Like many families, the Amiraults have an absentee father. But the Amiraults are different. Their father lives in a protective custody unit in prison, serving 30 to 40 years.

Gerald Amirault once worked with his mother and his sister, Cheryl Amirault Lefave, at the family's day care center in Malden, Mass. All three were charged with molesting children in their care.

The day before his arrest, police had talked with a 5-year-old boy, who had told his uncle that Gerald pulled his pants down. Investigators never interviewed Gerald Amirault before arresting him. If only they had, he says, he could have explained what happened.

"The boy had an accident and wet himself," Gerald says. "I thought nothing of it. Changed the boy. And he was a little embarrassed. He had to take his clothes off. I had to clean him up."
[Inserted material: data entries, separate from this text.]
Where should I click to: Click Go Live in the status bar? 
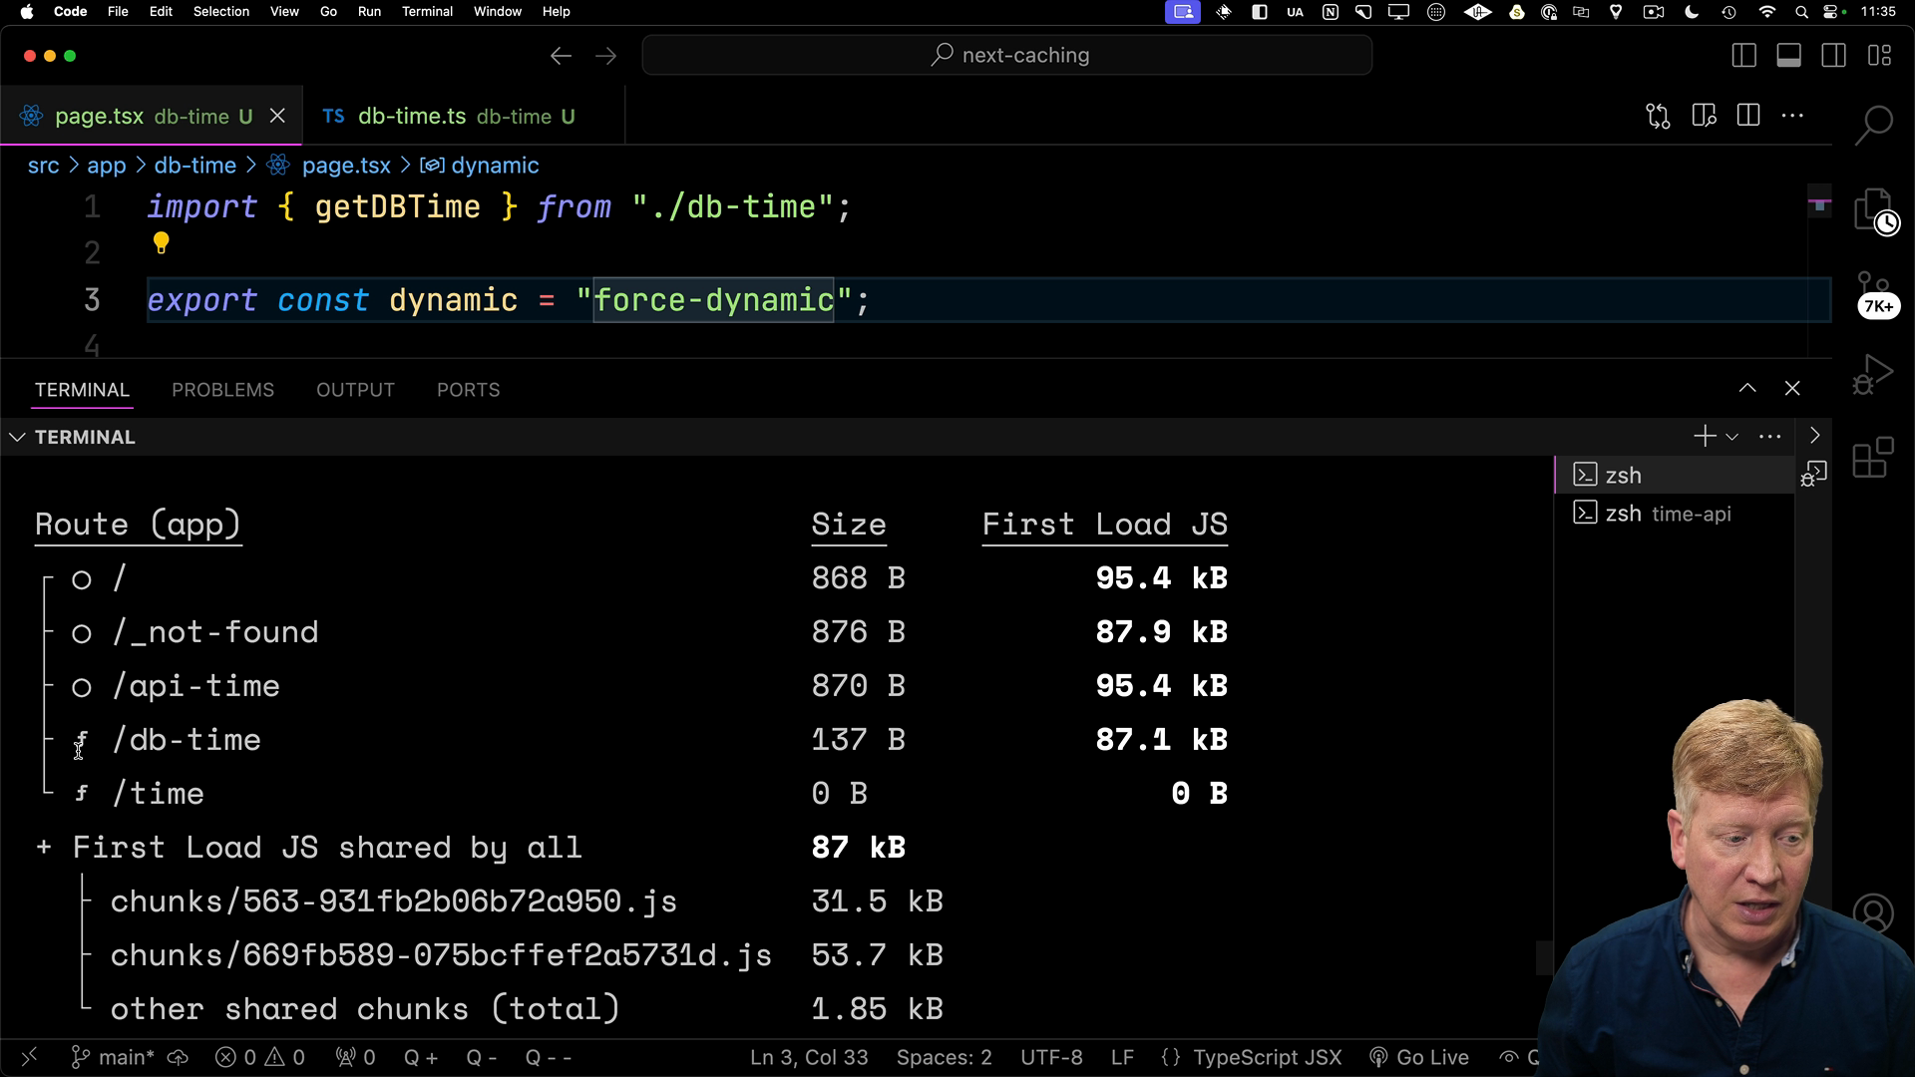pos(1419,1057)
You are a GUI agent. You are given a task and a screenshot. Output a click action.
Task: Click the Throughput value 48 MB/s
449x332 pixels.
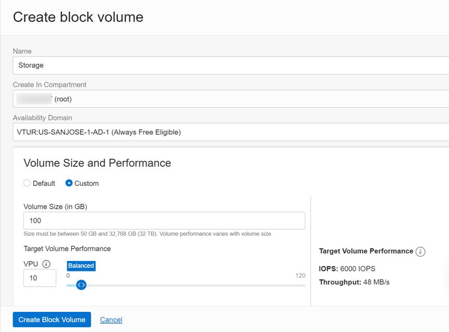pos(376,282)
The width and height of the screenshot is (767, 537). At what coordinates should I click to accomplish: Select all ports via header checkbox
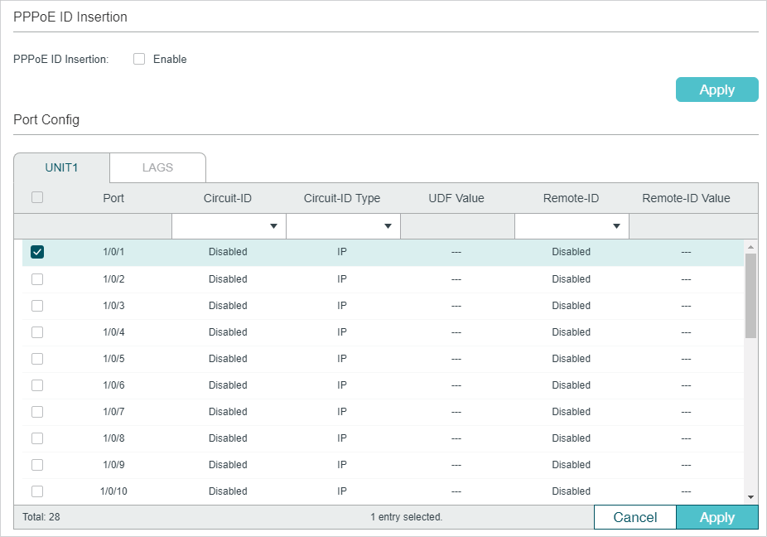(37, 197)
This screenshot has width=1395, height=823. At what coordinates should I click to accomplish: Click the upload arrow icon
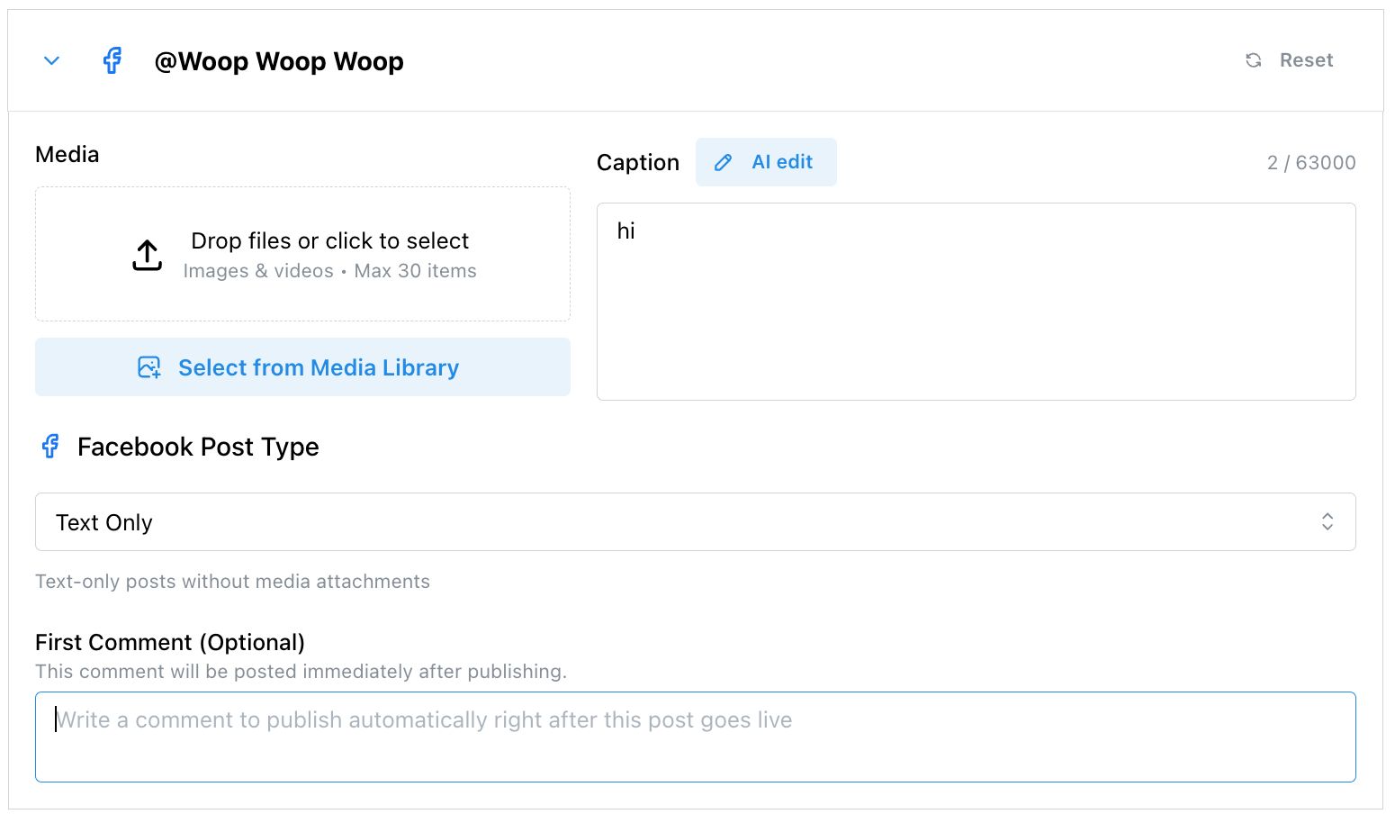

But by the time the trial began 20 months later, nine children had described bizarre sexual acts that were harder to explain. Gerald was found guilty.

Fourteen years later, Gerald is never far from his family's thoughts. But the frequent visits to prison are always an ordeal. It is not the life Gerald and Patti, who were childhood sweethearts, envisioned. They try to stay in touch, and talk once a day.
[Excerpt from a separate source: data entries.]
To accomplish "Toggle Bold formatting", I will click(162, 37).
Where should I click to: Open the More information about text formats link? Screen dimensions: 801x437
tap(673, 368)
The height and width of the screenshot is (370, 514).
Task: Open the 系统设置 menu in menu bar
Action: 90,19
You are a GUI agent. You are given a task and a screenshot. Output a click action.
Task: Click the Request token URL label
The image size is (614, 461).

But they have paid a high price. "It's cost me my whole life," says their daughter Katie. "My dad didn't see me go through high school, he didn't see me, he didn't even see me graduate kindergarten." Gerrilyn and Katie are now on the cusp of adulthood.

Seeing him in prison is tough. "It's the only time that I see my dad," Gerrilyn says. "The only time I see him is for that brief half hour. I can't hug him, I can't, you know, give him high five. I have to look at him through fingerprint-smudged glass."

The Amiraults are still trying to free Gerald. Patti is also sure that her husband, and his mother and sister, are completely innocent.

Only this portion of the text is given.